Bei uns zu Hause beschwor das Sonntagsfahrverbot familienintern so große Verwerfungen wie die Ölkrise herauf. Denn sonntags fuhren wir immer zu den Großeltern – solange ich denken konnte, selbst im tiefen Winter. Wir, das waren mein Vater und ich – unsere sechsköpfige Familie passte längst nicht mehr zusammen in den VW-Käfer. Die Heimat meines Vaters lag 124 Kilometer über kurvige Eifelstraßen entfernt. Jeder Sonntag meiner Kindheit und Jugend verlief bei uns zu Hause nach demselben Ritual: Nach der Frühmesse fuhren wir los, zwei Stunden dauerte eine Strecke, bei der Oma gab es dann Mittagessen, Kaffee und Kuchen, es wurden Waren und kleinere Geldbeträge getauscht, dann fuhren wir wieder zurück – mit frisch duftendem Brot und anderen Leckereien aus Vaters Heimat im Kofferraum. Wie würde dieser Sonntag verlaufen, ein Sonntag ohne Großelternbesuch? Das war unvorstellbar.

Ehrlicherweise war die ganze Familie – außer meinem Vater – verrückt darauf, leere Straßen gucken zu gehen. Die Nachbarfamilie, die Kinder waren unsere besten Freunde, waren schon auf Rollschuhen zum normalerweise vielbefahrenen Aachener Alleenring losgezogen; selbst das Familienoberhaupt hatte sich Rollschuhe untergeschnallt, er gab eine lächerliche Figur ab. Wir wollten unbedingt auf die Autobahn, die von Aachen über Köln bis nach Berlin führt, und wir wollten erleben, wie sie sich so menschenleer darstellte. Auf jeden Fall wollten wir mit dem Fahrrad los und es genießen, dass die Angst vor Autos und ihren Abgasen ausnahmsweise gegenstandslos war. Wir Kinder waren selbstverständlich für den autofreien Sonntag, denn wir waren alt genug, den Ernst der Lage zu begreifen, wenn in ganz Deutschland ein Fahrverbot ausgesprochen wird. In der Schule war das Thema in aller Ernsthaftigkeit mit meiner Klassenlehrerin und in Sozialkunde besprochen wurden.
========
Arbeitsauftrag a:
Aktualisiere die Einträge von der Zeile mit „Screen dimensions: 446x319“ bis zur Zeile mit „coord(796,24)“, indem du „icon“ durch „symbol“ ersetzt und alles andere unverändert lässt. Gib nur diese Zeilen aus.
========
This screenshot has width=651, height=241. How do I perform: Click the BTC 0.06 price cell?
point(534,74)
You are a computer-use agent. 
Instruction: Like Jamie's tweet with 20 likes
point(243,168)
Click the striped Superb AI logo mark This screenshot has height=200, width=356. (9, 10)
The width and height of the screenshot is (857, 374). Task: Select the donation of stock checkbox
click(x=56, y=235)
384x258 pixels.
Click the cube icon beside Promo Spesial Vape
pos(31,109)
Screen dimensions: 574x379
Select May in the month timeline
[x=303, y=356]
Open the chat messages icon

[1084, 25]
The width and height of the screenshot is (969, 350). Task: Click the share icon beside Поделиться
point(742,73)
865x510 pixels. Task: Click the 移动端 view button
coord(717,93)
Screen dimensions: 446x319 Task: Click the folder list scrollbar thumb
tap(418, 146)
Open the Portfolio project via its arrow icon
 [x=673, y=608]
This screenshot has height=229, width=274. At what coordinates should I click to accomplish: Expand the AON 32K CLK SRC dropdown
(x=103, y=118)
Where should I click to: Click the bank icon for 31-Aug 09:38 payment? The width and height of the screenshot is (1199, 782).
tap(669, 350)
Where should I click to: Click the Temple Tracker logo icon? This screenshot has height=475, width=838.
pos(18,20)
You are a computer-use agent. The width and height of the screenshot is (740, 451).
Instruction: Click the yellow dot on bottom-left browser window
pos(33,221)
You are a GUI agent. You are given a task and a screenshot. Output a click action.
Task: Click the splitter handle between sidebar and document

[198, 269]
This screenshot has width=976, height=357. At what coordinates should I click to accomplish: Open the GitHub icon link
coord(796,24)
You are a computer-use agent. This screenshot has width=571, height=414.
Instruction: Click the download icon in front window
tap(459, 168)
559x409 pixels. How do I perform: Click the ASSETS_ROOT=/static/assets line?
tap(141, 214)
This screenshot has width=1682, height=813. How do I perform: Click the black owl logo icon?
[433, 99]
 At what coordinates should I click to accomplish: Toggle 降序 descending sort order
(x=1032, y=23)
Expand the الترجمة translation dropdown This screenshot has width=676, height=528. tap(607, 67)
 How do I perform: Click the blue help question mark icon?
========
Arbeitsauftrag b:
Nenne alle Städte, die im Auszug über das Sonntagsfahrverbot namentlich vorkommen.

Lösung a:
Screen dimensions: 446x319 Task: Click the folder list scrollbar thumb
tap(418, 146)
Open the Portfolio project via its arrow symbol
 [x=673, y=608]
This screenshot has height=229, width=274. At what coordinates should I click to accomplish: Expand the AON 32K CLK SRC dropdown
(x=103, y=118)
Where should I click to: Click the bank symbol for 31-Aug 09:38 payment? The width and height of the screenshot is (1199, 782).
tap(669, 350)
Where should I click to: Click the Temple Tracker logo symbol? This screenshot has height=475, width=838.
pos(18,20)
You are a computer-use agent. The width and height of the screenshot is (740, 451).
Instruction: Click the yellow dot on bottom-left browser window
pos(33,221)
You are a GUI agent. You are given a task and a screenshot. Output a click action.
Task: Click the splitter handle between sidebar and document

[198, 269]
This screenshot has width=976, height=357. At what coordinates should I click to accomplish: Open the GitHub symbol link
coord(796,24)

Lösung b:
Aachen, Köln, Berlin